Government restores the Dartmoor Line as services resume for first time in half a century from 20 November
For the first time in nearly 50 years, regular passenger services will run on the Dartmoor Line, connecting Okehampton to Exeter. Services will launch on Saturday 20 November, marking the first reopening under the Government’s Restoring Your Railway programme which is exploring ways to return old lines and stations to service across the country.
The route will connect Exeter St Davids, Crediton and Okehampton providing a launchpad for visitors to explore Dartmoor and regional links for local commuters. Around half of services, including at peak times, will also carry on to Exeter Central. The reopening of the route is expected to boost local businesses, the tourism sector, and provide greater access to education and work for thousands of people who live locally.
The Department and its partners have accelerated the reopening of the railway, delivering passenger services in only 9 months from the original funding being approved to entry into service, and saving money at the same time. As the Government continues its overhaul of the railways following the Williams-Shapps Plan for Rail, more lines and stations will be re-opened.
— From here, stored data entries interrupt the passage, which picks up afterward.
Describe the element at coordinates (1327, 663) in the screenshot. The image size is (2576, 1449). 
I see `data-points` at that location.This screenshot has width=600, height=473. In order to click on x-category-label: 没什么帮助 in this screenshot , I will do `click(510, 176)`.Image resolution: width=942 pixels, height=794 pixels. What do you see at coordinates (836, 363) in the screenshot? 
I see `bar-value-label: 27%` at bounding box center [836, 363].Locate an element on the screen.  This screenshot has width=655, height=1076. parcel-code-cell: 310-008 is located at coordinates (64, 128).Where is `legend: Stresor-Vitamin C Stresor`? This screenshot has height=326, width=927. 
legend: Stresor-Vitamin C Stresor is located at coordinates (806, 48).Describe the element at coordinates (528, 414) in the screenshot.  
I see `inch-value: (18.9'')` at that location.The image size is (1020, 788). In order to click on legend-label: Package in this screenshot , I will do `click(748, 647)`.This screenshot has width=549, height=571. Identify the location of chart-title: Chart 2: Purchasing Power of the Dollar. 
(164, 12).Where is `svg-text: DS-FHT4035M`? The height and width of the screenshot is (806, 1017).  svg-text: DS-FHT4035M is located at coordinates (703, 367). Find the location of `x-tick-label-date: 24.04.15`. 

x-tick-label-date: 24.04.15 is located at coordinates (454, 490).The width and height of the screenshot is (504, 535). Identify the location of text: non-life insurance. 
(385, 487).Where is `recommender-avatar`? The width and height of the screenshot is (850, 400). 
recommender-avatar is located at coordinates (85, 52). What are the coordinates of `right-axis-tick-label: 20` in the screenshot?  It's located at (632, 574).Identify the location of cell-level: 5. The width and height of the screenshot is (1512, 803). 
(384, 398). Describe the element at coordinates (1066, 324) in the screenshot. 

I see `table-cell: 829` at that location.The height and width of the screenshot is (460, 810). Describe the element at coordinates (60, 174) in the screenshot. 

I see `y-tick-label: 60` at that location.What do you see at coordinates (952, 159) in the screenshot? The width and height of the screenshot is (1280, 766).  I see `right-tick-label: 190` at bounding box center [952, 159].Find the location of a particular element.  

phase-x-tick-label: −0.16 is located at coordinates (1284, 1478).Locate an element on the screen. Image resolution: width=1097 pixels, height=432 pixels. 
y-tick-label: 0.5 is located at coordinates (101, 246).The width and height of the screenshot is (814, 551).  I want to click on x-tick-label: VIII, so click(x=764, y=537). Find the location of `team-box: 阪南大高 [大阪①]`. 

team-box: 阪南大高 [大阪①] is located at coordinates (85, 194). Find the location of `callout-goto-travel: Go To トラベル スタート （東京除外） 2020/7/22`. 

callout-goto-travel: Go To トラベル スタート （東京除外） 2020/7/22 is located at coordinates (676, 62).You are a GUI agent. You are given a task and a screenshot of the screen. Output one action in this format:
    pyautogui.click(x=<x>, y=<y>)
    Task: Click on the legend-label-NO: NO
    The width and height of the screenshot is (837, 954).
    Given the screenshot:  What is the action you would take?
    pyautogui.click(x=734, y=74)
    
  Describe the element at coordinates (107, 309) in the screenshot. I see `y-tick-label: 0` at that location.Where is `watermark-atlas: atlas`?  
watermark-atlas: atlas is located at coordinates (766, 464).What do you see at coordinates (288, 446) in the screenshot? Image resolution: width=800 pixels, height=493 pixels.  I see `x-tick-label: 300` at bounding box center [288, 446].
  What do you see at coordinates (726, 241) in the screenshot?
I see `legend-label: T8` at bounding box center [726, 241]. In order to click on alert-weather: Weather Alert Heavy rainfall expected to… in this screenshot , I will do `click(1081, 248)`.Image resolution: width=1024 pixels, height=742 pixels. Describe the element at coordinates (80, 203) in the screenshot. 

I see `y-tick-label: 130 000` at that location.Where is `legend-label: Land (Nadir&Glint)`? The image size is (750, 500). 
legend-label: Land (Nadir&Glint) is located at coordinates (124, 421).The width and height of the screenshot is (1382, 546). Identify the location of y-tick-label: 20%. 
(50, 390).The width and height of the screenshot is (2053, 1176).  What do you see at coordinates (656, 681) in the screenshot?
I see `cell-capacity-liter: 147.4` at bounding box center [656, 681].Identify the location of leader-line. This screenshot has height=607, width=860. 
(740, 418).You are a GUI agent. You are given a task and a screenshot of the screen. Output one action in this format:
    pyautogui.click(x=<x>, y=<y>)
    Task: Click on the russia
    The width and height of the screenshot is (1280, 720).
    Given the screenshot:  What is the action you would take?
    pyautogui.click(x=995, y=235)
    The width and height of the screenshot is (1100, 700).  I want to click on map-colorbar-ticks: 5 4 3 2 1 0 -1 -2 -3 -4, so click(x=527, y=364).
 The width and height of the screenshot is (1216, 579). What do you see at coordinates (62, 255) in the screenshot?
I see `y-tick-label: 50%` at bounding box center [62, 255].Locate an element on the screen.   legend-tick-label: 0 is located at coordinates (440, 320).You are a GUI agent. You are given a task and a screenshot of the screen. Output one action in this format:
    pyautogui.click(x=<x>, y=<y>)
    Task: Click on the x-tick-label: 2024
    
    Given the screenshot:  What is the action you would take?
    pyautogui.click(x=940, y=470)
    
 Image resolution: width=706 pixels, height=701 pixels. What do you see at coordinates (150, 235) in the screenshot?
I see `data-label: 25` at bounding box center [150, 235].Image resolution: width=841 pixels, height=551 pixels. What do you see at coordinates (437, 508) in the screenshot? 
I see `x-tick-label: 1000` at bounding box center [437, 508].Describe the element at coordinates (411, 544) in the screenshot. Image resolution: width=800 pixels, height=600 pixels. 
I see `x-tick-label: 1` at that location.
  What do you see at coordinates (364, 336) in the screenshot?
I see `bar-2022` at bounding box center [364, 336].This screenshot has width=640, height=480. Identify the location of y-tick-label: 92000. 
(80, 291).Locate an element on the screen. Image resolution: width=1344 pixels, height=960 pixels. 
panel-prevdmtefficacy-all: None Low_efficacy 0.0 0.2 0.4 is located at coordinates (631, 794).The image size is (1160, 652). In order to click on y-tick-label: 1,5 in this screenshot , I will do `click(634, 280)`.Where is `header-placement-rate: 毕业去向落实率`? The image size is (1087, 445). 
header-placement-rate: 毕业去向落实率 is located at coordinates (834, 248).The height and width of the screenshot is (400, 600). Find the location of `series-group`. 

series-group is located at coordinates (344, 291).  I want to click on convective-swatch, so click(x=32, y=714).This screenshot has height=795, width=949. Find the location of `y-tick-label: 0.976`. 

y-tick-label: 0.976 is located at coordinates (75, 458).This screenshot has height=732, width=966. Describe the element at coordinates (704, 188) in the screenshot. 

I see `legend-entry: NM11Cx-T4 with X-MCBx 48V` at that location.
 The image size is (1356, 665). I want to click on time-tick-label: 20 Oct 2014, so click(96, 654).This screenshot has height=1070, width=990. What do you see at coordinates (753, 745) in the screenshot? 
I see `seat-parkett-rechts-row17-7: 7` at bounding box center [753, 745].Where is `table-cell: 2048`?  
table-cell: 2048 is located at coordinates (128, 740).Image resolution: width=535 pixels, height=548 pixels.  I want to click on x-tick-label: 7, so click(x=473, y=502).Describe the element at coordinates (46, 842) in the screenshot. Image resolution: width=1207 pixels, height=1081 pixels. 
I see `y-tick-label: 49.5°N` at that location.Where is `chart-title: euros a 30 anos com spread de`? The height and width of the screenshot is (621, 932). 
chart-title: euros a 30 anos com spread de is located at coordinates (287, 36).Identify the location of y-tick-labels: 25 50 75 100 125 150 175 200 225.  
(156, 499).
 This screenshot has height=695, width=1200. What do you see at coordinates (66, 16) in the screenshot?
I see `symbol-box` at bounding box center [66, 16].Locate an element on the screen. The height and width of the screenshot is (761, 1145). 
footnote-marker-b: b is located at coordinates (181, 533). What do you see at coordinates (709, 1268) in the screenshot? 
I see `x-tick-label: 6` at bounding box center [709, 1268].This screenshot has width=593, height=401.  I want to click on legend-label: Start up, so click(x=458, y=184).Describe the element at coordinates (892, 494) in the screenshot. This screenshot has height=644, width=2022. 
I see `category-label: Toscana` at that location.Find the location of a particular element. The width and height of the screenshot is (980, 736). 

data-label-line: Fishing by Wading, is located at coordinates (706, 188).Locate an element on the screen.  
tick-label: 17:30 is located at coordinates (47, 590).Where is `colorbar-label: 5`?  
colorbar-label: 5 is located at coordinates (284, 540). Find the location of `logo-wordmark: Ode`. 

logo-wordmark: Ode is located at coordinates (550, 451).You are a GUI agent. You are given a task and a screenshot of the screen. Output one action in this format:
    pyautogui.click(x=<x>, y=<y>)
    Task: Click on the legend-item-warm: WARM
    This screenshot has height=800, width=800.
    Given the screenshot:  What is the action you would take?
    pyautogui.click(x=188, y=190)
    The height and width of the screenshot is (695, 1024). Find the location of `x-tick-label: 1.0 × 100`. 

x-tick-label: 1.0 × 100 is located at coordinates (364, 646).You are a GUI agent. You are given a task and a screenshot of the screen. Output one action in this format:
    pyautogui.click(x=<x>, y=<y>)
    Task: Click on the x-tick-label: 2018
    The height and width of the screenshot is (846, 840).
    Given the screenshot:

To make this possible, Network Rail’s team of engineers has worked tirelessly to deliver a huge programme of work to physically reopen the line in just 9 months, including laying 11 miles of new track and installing 24,000 concrete sleepers and 29,000 tonnes of ballast in record time. Repairs have also been made to 21 structures along the route including 4 bridges and a range of works including vegetation clearance, earth and drainage works and fencing are ongoing in preparation for the return of regular services.
More work will be carried out over the winter including further work on the station buildings to enable the restoration of the café and other facilities.
Transport Secretary Grant Shapps said: “The project, funded by over £40million from the Department for Transport, is part of the wider campaign to reverse catastrophic cuts to the rail network primarily led by the Beeching axe.
Regular passenger services will run on the route for the first time since 1972 following years of campaigning by local supporters. Since 1997, the line has only been open during the summer.